Nowadays, you can come up with just about any take on the Superstar and there’s a chance you’ll find one you like. The simple construction means it’s easy to play with. Maybe the leather upper is swapped out for something perforated, or the basic black stripe coloring is swapped for an iridescent pink. The shoe has come a long way since it first dropped as a basketball sneaker in 1970. Without historical context, you might not know that the Superstar was born as a basketball sneaker. This is both a testament to how long the Superstar has been around — and how drastically athletic technology has changed. The Superstar was the sneaker that came up to challenge the Chuck Taylor. This isn’t hard to imagine, but what is hard to imagine is ever having played basketball in Chuck Taylors. They were (and are) made of canvas with flat bottoms and slippery outsoles. The high top collapsed upon impact or got in the way during quick movements. As far as basketball sneakers went, the performance details needed work.
The Superstar came into the mix with a more protective and supportive leather upper, heels made to absorb impact from high jumps, and hexagonal outsoles for maintaining traction during fast-paced games.

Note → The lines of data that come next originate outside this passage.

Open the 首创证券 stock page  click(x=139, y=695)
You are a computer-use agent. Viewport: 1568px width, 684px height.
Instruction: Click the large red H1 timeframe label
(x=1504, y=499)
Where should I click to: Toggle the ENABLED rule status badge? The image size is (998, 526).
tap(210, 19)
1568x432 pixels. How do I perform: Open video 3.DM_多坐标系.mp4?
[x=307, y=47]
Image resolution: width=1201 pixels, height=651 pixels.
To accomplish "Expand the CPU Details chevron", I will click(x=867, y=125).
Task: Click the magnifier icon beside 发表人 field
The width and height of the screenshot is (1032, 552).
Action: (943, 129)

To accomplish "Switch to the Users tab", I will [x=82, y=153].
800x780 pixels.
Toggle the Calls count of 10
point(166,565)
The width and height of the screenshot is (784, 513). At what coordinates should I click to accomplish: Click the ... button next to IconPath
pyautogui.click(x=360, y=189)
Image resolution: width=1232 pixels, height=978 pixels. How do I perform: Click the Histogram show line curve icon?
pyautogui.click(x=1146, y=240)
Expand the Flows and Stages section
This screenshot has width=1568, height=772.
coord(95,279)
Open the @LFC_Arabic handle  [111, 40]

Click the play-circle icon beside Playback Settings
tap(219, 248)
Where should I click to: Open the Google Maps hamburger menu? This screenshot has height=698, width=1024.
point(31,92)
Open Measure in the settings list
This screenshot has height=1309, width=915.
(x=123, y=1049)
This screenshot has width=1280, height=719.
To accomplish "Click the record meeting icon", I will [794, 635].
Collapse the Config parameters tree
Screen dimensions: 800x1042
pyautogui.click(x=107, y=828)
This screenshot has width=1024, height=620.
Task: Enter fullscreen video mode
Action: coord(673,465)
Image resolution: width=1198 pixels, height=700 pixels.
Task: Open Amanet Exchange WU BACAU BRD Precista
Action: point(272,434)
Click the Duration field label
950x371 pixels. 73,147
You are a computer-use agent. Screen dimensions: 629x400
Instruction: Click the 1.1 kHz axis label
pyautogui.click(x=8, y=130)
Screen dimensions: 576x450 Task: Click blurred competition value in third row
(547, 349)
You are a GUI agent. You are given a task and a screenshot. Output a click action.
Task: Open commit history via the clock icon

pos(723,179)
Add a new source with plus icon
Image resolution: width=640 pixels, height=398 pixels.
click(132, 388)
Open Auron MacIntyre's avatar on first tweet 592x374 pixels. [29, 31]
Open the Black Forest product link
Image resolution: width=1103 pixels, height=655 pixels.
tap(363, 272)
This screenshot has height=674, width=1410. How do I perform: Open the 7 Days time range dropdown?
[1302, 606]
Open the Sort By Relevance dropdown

Famed basketball star Kareem Abdul-Jabbar signed with adidas in 1976 and began to push the Superstar to superfandom. In the ’80s, Run-D.M.C. brought them into music and hip-hop culture. These big names catapulted the sneaker out of sports culture and into the streets.
Over the years, the Superstar has remained popular, partly because it’s so easy to wear. It might have gotten its start as an athletic shoe, but it doesn’t look like a basketball sneaker, as far as current standards go. Plus, they’ll never look out of place with clothes of any kind — athletic performance gear, athleisure, workwear and all. Just take a look at Arnold Schwarzenegger, who wears them to bike ride in sweatpants, or the members of Run-D.M.C. who wore them with full adidas tracksuits. Superstars are are also shoes that pair excellently with any kind of outfit, from casual weekend attire to full-fledged work meetings.
If you’re dressing up any sneaker, including the Superstar, the key is to keep the sneaker as the most casual part of your outfit — any other piece that also leans sporty may make the vibe feel overly informal. And maybe that’s fine for your workplace culture, but if your office runs a bit more conservative, keep the rest of your clothes a little more elevated.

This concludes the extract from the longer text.